Car, même si son extrême rigueur et sa grande discipline n’ont cessé de définir sa vie, Françoise Héritier est avant tout une grande jouisseuse de la vie.
Le livre est divisé en deux parties : dans la première partie, les choses extraordinaires et ordinaires de la vie nous sont racontées avec un bonheur surprenant; ces petites choses qui font toute la différence, qui font qu’on s’en souvient toujours, ces choses qui font « le sel de la vie ».
La deuxième partie est plus biographique et nous fait entrer dans l’intimité de la pensée de l’auteur.
Elle partage avec le lecteur les moments fabuleux qui ont marqué sa vie à jamais.
Car rien ne la prédestinait à un tel destin.
Issue de la moyenne bourgeoisie, Françoise Héritier a mené sa vie selon sa volonté, c’est à dire librement, échappant très vite à l’éducation ordonnée des jeunes filles. Elle fera des études qui la conduiront à suivre Claude Lévy-Strauss à l’Ecole pratique des hautes études en sciences sociales (EHESS) dont elle deviendra, par la suite, « la directrice ».

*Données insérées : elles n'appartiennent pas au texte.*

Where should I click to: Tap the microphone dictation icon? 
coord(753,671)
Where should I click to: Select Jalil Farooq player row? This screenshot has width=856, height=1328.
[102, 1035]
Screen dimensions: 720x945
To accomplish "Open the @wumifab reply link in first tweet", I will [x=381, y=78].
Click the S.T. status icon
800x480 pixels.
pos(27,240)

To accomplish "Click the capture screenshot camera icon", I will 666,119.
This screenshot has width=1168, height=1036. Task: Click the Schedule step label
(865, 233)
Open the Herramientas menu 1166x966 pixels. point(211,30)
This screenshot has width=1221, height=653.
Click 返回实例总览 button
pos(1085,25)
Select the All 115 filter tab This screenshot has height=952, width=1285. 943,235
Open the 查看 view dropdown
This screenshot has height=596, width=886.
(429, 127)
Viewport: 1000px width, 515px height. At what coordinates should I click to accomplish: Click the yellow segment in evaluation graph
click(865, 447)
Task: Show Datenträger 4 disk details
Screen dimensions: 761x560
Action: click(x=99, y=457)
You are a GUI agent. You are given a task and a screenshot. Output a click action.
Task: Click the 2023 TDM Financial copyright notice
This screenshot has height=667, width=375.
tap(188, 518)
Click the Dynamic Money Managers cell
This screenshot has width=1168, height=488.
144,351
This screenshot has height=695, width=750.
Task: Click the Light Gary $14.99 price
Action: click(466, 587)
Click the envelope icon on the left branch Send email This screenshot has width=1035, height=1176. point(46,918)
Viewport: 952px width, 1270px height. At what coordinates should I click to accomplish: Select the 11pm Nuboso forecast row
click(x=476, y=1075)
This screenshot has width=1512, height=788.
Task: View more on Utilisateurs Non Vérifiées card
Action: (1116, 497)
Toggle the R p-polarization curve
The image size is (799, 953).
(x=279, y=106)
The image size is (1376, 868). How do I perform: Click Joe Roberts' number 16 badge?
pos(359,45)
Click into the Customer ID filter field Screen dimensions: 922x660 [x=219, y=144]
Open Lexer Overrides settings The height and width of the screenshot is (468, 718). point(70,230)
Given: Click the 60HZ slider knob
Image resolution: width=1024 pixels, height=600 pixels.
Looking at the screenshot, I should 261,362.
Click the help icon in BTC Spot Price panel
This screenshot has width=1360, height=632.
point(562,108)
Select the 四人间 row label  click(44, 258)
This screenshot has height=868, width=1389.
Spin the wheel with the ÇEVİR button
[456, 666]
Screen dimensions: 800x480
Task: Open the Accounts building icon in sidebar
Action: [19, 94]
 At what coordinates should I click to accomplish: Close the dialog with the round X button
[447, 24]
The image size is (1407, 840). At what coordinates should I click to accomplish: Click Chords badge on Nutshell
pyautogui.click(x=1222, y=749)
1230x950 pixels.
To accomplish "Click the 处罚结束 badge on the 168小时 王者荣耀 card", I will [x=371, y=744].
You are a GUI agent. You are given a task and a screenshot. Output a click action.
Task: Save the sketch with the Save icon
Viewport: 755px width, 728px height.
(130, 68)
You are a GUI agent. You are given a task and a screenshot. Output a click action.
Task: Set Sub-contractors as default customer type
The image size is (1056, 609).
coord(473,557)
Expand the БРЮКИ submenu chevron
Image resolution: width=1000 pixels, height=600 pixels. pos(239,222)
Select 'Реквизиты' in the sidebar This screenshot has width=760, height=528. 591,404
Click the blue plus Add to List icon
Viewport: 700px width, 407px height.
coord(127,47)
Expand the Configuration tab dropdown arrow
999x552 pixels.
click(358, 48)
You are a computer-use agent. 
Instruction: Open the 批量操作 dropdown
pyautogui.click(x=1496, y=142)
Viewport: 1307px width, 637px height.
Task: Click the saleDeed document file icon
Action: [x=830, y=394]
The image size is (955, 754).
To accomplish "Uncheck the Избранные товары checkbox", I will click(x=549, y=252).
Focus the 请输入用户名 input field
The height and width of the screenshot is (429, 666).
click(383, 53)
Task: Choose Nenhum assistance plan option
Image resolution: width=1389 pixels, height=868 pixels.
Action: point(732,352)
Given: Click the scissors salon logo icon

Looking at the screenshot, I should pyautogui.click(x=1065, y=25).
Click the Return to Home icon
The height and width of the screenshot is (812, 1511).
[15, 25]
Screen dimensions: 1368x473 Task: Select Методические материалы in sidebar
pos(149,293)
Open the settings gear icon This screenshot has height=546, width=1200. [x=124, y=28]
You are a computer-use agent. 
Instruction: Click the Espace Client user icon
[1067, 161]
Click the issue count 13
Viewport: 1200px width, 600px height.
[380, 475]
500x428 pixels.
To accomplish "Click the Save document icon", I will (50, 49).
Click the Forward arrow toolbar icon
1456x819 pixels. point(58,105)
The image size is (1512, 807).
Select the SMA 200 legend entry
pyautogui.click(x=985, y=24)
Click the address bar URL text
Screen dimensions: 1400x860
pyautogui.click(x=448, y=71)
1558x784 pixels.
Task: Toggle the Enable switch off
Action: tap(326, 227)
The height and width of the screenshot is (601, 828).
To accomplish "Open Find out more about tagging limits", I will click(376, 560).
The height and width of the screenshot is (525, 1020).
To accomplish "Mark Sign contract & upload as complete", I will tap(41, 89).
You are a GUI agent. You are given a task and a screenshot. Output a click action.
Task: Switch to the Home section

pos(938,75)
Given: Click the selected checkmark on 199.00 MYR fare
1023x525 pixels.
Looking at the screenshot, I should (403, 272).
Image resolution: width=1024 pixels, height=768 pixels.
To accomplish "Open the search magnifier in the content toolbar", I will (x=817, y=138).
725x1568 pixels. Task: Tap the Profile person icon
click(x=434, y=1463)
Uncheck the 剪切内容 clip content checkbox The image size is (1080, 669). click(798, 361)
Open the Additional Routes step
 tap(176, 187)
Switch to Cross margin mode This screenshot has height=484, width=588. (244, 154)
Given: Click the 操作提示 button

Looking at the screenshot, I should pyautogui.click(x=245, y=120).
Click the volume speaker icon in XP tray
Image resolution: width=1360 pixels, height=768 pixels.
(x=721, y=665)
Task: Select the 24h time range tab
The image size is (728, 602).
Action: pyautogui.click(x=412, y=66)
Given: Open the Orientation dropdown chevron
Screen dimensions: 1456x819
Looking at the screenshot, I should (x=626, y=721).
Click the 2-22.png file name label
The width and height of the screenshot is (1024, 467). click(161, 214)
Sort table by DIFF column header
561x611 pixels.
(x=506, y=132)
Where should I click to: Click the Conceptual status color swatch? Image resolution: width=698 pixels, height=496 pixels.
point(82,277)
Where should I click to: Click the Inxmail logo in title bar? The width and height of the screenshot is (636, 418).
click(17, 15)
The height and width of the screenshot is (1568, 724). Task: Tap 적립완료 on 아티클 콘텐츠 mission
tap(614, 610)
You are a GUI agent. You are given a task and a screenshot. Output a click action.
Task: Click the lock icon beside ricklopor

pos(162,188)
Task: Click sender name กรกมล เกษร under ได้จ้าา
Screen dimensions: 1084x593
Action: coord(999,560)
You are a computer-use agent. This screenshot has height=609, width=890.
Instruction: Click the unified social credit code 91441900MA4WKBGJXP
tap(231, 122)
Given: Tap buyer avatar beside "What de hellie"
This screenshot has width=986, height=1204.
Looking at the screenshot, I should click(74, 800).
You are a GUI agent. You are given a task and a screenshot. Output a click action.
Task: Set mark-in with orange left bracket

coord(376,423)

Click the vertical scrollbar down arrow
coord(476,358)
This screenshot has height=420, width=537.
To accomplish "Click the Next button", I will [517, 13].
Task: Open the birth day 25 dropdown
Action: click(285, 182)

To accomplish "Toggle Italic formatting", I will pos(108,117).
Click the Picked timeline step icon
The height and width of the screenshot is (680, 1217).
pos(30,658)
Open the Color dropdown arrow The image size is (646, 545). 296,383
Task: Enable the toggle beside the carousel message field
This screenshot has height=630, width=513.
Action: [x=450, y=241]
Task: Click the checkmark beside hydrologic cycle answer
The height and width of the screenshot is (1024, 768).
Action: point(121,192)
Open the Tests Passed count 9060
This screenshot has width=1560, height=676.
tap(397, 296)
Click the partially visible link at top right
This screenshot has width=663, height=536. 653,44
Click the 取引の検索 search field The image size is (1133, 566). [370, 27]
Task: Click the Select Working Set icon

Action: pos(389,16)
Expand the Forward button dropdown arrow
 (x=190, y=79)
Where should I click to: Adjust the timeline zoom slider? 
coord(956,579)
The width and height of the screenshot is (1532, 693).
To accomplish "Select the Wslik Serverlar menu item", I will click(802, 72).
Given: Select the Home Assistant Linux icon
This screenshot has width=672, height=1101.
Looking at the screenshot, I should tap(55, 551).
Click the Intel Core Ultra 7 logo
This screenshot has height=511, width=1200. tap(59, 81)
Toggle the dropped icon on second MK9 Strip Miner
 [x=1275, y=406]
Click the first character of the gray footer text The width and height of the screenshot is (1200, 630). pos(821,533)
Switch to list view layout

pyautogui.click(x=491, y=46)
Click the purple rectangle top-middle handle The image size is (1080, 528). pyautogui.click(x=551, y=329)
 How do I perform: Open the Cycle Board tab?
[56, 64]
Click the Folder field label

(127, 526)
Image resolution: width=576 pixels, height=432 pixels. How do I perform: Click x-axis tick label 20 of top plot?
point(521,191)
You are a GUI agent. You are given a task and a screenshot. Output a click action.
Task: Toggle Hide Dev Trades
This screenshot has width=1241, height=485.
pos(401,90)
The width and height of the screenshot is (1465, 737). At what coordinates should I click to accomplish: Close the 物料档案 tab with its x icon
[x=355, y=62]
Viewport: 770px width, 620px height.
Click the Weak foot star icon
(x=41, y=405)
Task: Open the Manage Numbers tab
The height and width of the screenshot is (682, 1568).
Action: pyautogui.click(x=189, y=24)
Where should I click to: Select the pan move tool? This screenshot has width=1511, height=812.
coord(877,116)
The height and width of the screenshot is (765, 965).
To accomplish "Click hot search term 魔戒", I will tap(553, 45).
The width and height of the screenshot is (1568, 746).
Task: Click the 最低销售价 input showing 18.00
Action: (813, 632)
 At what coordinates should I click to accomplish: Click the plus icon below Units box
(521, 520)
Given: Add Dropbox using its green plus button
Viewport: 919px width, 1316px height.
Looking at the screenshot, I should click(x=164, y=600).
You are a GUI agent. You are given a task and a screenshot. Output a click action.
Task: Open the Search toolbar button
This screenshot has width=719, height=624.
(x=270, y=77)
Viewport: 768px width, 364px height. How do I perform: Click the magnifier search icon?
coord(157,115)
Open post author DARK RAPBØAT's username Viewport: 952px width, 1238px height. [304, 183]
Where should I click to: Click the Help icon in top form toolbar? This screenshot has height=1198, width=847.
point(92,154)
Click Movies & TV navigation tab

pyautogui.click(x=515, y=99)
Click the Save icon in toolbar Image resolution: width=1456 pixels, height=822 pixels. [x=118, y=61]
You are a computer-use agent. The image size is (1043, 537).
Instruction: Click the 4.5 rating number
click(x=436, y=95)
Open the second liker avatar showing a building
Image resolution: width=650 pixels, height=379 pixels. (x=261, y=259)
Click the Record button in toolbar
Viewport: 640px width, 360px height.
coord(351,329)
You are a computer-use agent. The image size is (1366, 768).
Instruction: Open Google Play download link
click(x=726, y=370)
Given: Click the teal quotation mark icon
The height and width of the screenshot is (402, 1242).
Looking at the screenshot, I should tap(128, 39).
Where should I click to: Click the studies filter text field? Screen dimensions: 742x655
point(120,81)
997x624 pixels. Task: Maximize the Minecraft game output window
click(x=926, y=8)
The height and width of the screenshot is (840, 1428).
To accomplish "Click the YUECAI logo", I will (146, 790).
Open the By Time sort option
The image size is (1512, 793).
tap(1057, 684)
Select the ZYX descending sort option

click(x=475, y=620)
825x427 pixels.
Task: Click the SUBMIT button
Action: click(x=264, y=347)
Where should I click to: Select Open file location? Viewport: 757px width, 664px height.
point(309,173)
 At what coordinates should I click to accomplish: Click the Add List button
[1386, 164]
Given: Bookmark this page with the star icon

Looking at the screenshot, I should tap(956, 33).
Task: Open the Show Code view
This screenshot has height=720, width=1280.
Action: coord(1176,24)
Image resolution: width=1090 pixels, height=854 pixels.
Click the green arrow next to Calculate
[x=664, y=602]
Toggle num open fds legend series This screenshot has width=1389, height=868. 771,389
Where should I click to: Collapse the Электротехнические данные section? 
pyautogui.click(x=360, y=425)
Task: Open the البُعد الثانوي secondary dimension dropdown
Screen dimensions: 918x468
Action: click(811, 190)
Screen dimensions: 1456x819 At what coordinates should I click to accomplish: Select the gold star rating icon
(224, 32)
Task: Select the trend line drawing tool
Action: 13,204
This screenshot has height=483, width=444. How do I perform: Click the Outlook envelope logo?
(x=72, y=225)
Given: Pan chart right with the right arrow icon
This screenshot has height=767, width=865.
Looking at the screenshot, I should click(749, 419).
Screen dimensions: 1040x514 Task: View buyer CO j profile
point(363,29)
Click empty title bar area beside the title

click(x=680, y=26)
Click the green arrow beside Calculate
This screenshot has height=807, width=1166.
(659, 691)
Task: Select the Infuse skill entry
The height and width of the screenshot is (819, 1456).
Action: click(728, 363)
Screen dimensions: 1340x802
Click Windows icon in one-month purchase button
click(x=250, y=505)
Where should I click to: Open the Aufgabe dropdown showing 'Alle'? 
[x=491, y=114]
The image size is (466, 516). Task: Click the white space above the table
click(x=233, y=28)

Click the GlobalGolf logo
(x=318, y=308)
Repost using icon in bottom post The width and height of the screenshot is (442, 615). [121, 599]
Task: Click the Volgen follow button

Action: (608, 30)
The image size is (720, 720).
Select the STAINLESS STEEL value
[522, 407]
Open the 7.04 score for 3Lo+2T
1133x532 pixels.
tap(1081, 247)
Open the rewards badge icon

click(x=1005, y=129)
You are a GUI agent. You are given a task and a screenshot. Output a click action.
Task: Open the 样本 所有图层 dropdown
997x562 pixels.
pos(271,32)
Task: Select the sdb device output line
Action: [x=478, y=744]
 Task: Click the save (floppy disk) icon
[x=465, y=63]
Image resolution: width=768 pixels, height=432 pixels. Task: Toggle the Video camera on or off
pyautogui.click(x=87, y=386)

Levy-Strauss aura une influence considérable sur sa vie puisque c’est à son contact qu’elle fera des choix qu’elle n’aurait jamais pensé faire, comme, par exemple, abandonner les études d’histoire pour se consacrer à l’ethnologie et l’anthropologie sociale qui la feront vivre plusieurs années en Afrique.
Désignée par Levy-Strauss au Collège de France pour le succéder, elle et en prendra la direction, ce qui n’est pas sans importance , surtout dans le contexte de l’époque, essentiellement masculin.
Jusqu’au bout, même si elle s’en défendra, envers et contre tout, elle ne cessera de douter d’elle même, se sentant usurpatrice dans un monde faisant peu de place aux femmes.
J’ai beaucoup aimé le chapitre du livre dans lequel elle nous raconte, avec cette passion et cette gaieté contagieuse, qui la caractérisent, son contact avec la terre africaine.
Cette terre avec « son odeur poivrée, chaude, enivrante d’humus, qui est aussi de poussière, une odeur également invasive, troublante mais qui lui fut directement familière »
Comme ce peuple noir qui l’entoure et avec lequel elle passera plusieurs années de sa vie, avec sa fille qui grandira parmi les tribus, Francoise Héritier porte en elle cette chaleur, cette douceur qui la distinguent sans doute de tant d’autres ethnologues, tout simplement parce qu’elle restera toujours elle-même, accessible et curieuse de ce qui l’entoure.
Chère Françoise, bon voyage dans les étoiles.
Merci de nous avoir tant appris; reposez-vous bien là où vous êtes et continuez de rêver.